Le risque pour la santé est lié au fait que l’organisme n’élimine pas  certaines substances, lesquelles si je puis dire se transmettent d’une chair à l’autre (de la chair de poisson à la chair de l’homme). La teneur en toxique s’élève même au fil de la chaîne alimentaire. Les métaux en particulier, et plus particulièrement encore le mercure, est toxique pour la substance cérébrale, et donc nécessairement plus dangereux dans la phase de maturation cérébrale (i.e. pendant la vie fœtale puis dans la vie post-natale précoce). 

La difficulté, toutefois, réside dans le raisonnement purement toxicologique, et de simplifier les choses ainsi : (présence de) toxiques = danger (sanitaire). Mais nous n’avons pas croisé ces données avec les données nutritionnelles. En d’autres termes, quel est le réel bénéfice/risque, sachant que le poisson a le grand avantage d’être riche en acides gras oméga-3 (surtout les poissons des mers froides) ?  A quel niveau de consommation le bénéfice se voit-il annihilé ? Reconnaissons que nous ne savons pas. Mais posons-nous la question : n’y a-t-il pas pour le coup un risque très réel de faire « basculer » la consommation vers celle de viandes, souvent plus grasses, et avec des graisses plus souvent saturées de surcroît ? Pour le dire encore autrement, manger un peu de poisson doit certainement être – encore aujourd’hui – protecteur, comparativement à la personne qui n’en mange pas du tout.

Bref, le nutritionniste doit forcément avoir une vision globale des choses.

Au niveau européen, quel est l'état de la législation relative à la réglementation des produits issus de la mer ? Certaines populations sont-elles plus exposées que d'autres ? Qu'en est-il de la France ? 

Les cahiers des charges pour l’élevage des poissons, pour leur conservation, leur distribution, sont précis et, dès lors, contraignants. Il n’y a pour autant pas de régulation s’agissant de la qualité de la chair en métaux lourds ou en matières plastique !

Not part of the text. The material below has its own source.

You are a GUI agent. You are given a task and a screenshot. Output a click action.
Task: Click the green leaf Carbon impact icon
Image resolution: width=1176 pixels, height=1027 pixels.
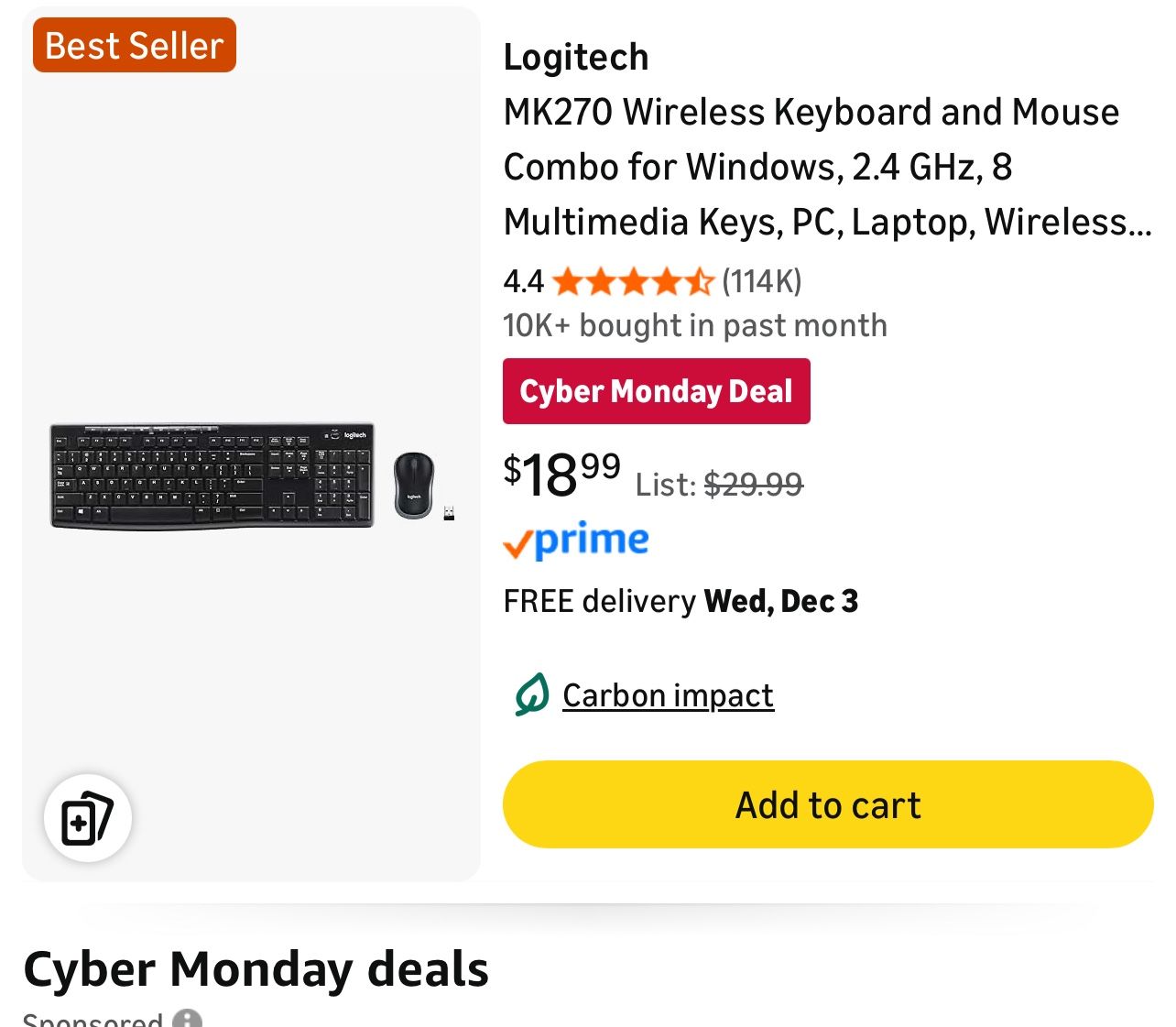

Comme déjà souligné, les personnes les plus exposées, comme le plus souvent !, sont les plus jeunes, ceux dont l’avenir (cérébral endocrinien, etc.) pourrait être hypothéqué. La France est un pays en grande partie maritime (elle figure parmi les premiers dans les classements des pays selon la longueur de côte, si l’on intègre bien sûr la France non métropolitaine). De fait, la consommation de poisson y est un peu plus de deux fois plus élevée que la consommation mondiale (de façon générale la consommation est plus importante dans les pays dits développés). Surtout pendant la période des fêtes ! Bien sûr, cette consommation moyenne cache des pratiques très variables. Je n’apprends rien à personne en rappelant que certains n’aiment pas le poisson. Ce qui veut dire que d’autres sont de grands amateurs. Et dès lors… des personnes à risque.